Triangle of Triangles is also about the super rich. Did you know that class?
“The rich came in after I decided the models would go on a luxury yacht cruise. I pick a topic that I think is interesting and then release it into an environment that I know people like to click on. We want to a ski resort, we want to be in the art world, and we definitely want to be in the fashion world and a desert island.
‘It’s like a Trojan horse: you make it up to lure your audience so that you can then discuss things that you think are important. And I want the audience to identify with all the characters. If it doesn’t work, I’ve failed. I am not portraying the super rich as subhuman. I want to be as mean to the poor as to the rich in my film. Not a lesson like: poor people are nice and sincere, rich people are shallow and selfish. Because I don’t believe that.
“But if you look at the world of luxury yachts, you also come across the excesses, the absurd behaviour. The ship we were on, the Cristina O, once owned by the shipping magnate Onassis, had been chartered the week before: the crew had received a total of 250,000 euros in tips. If you hear the stories from them: passengers who want goldfish in the jacuzzi, or a bath full of champagne. Someone wanted a tiger on board; they docked at a port town with a zoo. The idea is, I think, okay, I’m paying so much money, so now I want to see how far the service goes. IN Triangle of Triangles Russian oligarch’s wife demands staff go swimming as she wants to “turn the tables”. I often came across such stories: then we are poor for a day and you are rich for a day. Like a kind of carnival.
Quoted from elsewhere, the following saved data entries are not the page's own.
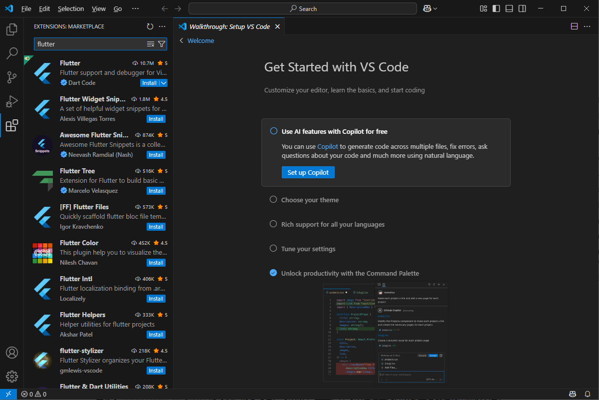599x400 pixels.
Task: Open the Source Control view
Action: click(x=12, y=77)
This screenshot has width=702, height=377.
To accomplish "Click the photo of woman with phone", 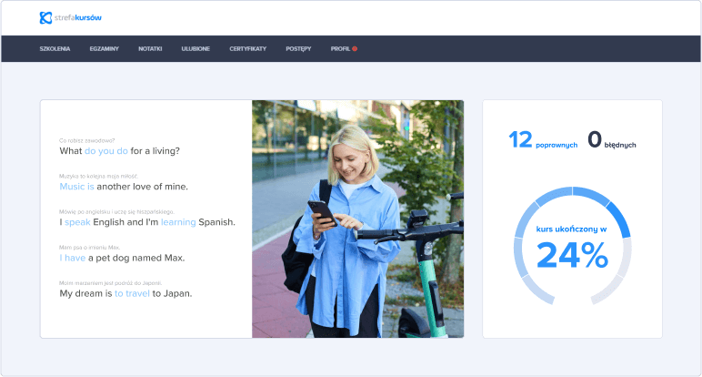I will [357, 219].
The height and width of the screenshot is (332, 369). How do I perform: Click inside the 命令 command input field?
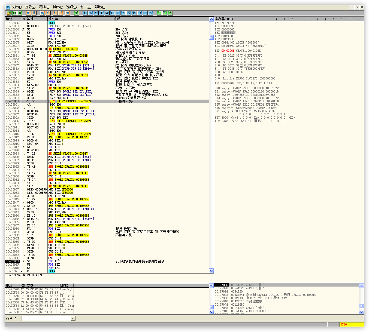(46, 318)
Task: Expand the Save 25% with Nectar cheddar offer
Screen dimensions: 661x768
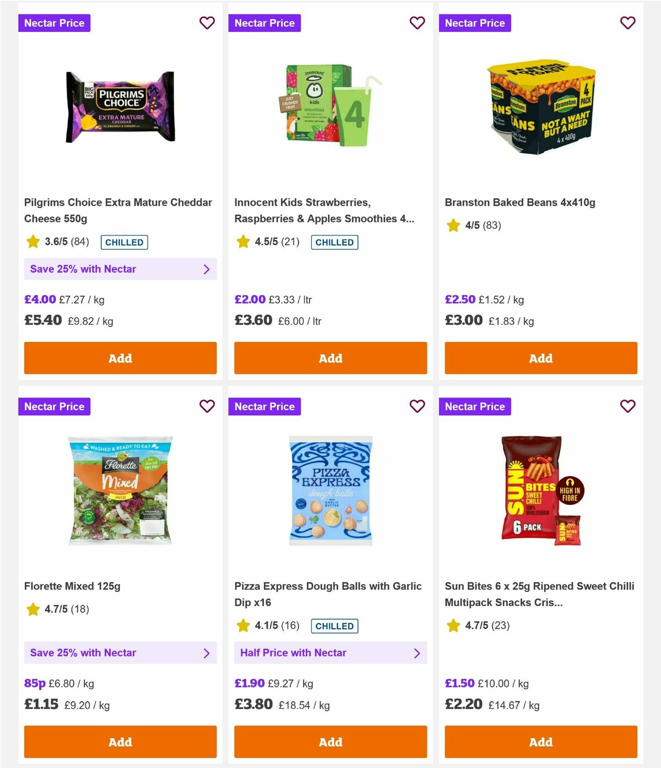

‘The theme of my film is based on Marxist theories: that our position in a hierarchy changes our behaviour. I like pitching my ideas before writing the script because it invites people to share their experiences. I collect everything that fits the theme. Such an uninhabited island too: it applies Lord of the Flies by William Golding as the plan, a book that created the idea that people stranded on such an island become selfish and uncivilized. But there is a fantastic book by Rutger Bregman (Most people are good, ed.), a historian who researched real Lord of the Flies-similar situations. As it turns out, it’s quite the opposite. We work well together, help each other and accept a new hierarchy on the island.’
All your films are inspired by sociological research. Where does that interest come from?
‘I was about 10 years old, I think, when my mother told me that in elementary school – she was a teacher – she had done the Solomon Asch Conformity experiment with her students. A well-known experiment: you draw two lines and get the majority of the group to say that the longest line is the shortest, to see how many people in the minority agree. I probably didn’t know what sociology was at the time, but I loved it immediately. Sociology does not blame us when we fail. It says: it’s not about you as an individual, it’s our nature in combination with the circumstances we’re in. I use that approach in films. I want to stay away from qualifiers like “protagonist” or “antagonist”. Even the news today divides everything into good and bad, because of the dominant American hero culture. Cheering for the good guy is an absurd way of looking at the world, but also so effective. This is how we see the world now, especially on the Internet. And sociology can cure that misunderstanding a little bit.’
You should make a superhero movie sometime.
‘Ha, that would be nice. A superhero film with a sociological approach.’
Ruben Östlund on his choice for star actor Woody Harrelson
‘I saw him for the first time Natural Born Killers from Oliver Stone. And I liked him in Milos Formans The people vs. Larry Flynt. He is of course a great actor. I knew I wanted someone famous to play the role of the idealistic, alcoholic and Marxist captain Triangle of Triangles. I thought it was funny that for a while you only hear his voice when someone knocks on his cabin. And when that door finally opens: wow, it’s Woody Harrelson!’